Boehner goes on to complain that Obama did not seek any approval or advice from Congress:

The President is the commander-in-chief, but the Administration has a responsibility to define for the American people, the Congress, and our troops what the mission in Libya is, better explain what America’s role is in achieving that mission, and make clear how it will be accomplished. Before any further military commitments are made, the Administration must do a better job of communicating to the American people and to Congress about our mission in Libya and how it will be achieved.

I agree with this sentiment. Yet Boehner has not considered that no military action is even acceptable. The Republicans are upset about the president’s failure to consult them, not with the military actions the president approved.

Boehner’s position thus falls in line with the Roger Simon article you posted. America has to do good. No rational analysis is necessary. If enough people think something is good, well then, by all means we have to do it.

I did not realize I could lose more faith in the Republican Party. There is no national interest here. There is no reason to be involved. And the Republicans don’t even insist on congressional authorization. Thankfully some Democrats and Republicans are complaining, but it will not be enough to stop this ridiculous foreign policy.

LA replies:

Boehner’s complaint about the president’s taking military action on his own motion without the authorization of Congress is pathetically weak. There are no teeth in it at all. This is tantamount to a total surrender of war-making power to the president.

As for the substantive reasons for the intervention, Boehner’s statement, “The United States has a moral obligation to stand with those who seek freedom from oppression and self-government for their people,” is as off-the-wall as anything ever uttered by William Kristol or Charles Krauthammer. It means that wherever in the world any group is arguably oppressed, the U.S. must send military forces to help that group. Then why don’t we send our forces to help scores of oppressed groups around the world right now? So Boehner’s statement is empty and thoughtless. He’s uttering a universal-sounding principal to justify this particular action, while not thinking about the actual meaning of that principle, which in reality he would never try to put into effect, because the principle, when its meaning is spelled out explicitly as I have done here, is mad. Neither Boehner nor any sane person would endorse it. Which means that Boehner was unable to find a valid reason to support this particular action. He could only support it on the basis of universalistic hogwash which he doesn’t really mean.

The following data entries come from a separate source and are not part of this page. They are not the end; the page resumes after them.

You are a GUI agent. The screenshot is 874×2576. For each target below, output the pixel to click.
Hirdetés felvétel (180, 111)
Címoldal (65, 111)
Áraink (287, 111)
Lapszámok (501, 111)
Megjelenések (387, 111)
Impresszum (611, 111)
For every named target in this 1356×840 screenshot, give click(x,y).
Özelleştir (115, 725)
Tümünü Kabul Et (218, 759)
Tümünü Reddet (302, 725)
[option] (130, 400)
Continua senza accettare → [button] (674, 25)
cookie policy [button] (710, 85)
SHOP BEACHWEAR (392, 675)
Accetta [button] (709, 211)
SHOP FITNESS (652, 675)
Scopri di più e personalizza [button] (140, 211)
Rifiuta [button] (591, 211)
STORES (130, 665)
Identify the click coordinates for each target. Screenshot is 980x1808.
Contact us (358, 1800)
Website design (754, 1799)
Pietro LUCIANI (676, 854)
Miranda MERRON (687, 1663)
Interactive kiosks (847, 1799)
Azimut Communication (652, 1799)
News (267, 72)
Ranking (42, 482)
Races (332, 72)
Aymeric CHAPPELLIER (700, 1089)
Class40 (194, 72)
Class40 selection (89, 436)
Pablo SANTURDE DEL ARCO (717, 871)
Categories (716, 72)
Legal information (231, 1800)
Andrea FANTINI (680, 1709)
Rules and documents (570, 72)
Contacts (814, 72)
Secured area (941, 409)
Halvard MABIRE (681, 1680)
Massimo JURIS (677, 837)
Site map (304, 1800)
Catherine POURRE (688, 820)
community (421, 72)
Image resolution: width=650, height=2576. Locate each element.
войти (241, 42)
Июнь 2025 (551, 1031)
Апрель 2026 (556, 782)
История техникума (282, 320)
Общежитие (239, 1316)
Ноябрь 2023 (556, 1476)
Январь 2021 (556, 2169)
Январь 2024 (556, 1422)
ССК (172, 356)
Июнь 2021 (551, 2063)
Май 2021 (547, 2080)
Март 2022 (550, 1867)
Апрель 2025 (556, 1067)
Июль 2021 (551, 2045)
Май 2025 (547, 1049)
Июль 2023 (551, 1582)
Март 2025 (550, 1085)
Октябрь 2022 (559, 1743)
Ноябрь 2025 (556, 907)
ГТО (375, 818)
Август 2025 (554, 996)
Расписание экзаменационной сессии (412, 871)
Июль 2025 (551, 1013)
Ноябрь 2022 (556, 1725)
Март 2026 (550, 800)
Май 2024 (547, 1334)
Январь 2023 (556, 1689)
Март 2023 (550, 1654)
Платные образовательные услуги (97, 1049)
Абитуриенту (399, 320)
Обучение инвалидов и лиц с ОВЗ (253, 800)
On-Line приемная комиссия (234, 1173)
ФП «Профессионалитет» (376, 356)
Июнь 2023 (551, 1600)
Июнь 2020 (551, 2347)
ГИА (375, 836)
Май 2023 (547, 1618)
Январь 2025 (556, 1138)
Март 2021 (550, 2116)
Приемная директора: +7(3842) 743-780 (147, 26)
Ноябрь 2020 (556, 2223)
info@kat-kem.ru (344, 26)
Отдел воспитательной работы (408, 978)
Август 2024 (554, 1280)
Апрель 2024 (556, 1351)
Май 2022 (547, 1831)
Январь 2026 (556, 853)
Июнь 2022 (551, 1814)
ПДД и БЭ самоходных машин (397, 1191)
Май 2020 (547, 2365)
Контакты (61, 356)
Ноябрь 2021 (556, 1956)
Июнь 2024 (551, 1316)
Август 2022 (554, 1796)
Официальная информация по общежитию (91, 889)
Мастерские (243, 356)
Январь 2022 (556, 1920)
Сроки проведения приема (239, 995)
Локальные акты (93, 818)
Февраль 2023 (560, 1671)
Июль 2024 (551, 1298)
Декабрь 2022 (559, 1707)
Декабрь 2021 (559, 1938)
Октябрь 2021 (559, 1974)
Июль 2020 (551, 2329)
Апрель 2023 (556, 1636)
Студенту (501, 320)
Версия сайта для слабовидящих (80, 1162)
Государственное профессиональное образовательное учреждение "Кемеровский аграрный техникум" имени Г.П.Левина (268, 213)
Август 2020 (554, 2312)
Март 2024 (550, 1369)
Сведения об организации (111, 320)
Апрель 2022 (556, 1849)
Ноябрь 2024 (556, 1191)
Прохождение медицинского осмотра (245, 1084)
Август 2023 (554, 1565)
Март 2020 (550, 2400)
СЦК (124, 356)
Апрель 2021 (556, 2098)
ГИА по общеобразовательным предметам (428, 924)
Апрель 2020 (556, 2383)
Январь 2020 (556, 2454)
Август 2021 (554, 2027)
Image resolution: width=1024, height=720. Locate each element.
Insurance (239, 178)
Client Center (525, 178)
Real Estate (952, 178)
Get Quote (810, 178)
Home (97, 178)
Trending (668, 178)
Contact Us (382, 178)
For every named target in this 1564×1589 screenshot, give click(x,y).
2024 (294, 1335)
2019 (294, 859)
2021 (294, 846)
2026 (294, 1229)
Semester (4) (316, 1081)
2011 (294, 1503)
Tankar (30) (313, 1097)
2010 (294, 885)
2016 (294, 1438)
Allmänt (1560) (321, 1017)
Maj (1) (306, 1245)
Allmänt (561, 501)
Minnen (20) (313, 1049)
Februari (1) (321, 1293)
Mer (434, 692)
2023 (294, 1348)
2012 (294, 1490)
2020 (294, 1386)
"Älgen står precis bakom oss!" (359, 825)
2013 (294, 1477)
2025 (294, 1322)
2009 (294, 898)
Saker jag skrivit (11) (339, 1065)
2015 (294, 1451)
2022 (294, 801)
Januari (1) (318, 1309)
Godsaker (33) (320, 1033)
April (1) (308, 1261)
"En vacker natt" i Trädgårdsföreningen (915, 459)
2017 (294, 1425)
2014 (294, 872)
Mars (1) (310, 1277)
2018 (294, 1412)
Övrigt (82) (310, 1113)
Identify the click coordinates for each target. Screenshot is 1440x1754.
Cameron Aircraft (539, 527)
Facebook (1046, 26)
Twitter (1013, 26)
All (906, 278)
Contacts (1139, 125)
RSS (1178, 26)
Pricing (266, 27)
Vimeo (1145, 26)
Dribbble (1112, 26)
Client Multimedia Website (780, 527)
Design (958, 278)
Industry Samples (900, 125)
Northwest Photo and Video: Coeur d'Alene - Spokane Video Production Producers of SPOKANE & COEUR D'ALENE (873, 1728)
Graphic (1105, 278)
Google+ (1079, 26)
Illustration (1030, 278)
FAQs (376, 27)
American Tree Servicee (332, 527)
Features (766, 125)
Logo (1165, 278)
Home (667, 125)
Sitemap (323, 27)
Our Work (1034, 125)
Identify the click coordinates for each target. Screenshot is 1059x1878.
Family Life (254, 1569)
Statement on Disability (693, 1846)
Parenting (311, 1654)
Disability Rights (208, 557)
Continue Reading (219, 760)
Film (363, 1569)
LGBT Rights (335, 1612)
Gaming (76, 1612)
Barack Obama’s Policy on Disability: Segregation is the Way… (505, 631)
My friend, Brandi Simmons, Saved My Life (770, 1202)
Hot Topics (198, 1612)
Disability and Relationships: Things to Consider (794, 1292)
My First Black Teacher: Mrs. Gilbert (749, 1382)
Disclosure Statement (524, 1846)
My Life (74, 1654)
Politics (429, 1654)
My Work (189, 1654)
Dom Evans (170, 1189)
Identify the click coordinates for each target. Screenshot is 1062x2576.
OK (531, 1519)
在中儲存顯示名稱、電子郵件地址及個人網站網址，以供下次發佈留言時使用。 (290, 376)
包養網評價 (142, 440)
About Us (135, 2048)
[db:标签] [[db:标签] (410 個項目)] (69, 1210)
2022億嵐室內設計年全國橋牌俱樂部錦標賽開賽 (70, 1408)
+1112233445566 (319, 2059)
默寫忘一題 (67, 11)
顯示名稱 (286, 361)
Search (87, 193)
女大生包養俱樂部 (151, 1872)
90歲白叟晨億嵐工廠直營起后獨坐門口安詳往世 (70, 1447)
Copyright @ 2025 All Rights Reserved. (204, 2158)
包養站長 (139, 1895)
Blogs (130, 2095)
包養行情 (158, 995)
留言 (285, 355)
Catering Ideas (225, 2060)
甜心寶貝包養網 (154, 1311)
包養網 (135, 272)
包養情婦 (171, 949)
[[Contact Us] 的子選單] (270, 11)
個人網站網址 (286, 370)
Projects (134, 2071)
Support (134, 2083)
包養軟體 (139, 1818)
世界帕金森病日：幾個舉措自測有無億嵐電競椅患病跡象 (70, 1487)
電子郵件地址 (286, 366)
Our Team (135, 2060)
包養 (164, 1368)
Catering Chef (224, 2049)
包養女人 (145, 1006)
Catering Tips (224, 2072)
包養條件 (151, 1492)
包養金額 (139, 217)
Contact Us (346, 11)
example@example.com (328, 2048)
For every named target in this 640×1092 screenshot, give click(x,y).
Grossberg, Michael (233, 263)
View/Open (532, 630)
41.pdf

Why can’t we have leaders with brains and a grasp of reality? Why is it virtually a law of nature that Republican politicians (I leave aside the Democrats because they are a criminal party) are always so intellectually inadequate?

Speaking of laws of nature, maybe it’s time to revise the Declaration of Independence:

We hold these truths to be self-evident, that all Americans are created equal, endowed by their creator with an inherent inability to reason between the universal and the particular; and that Americans will therefore always express themselves in terms of universalist abstractions which they don’t actually mean and would never seek to put consistently into effect, thus making themselves look like fools and hypocrites, even as, based on the universalist abstractions which they whimsically apply to some particulars but not to others, they keep blundering into situations where they have no business being.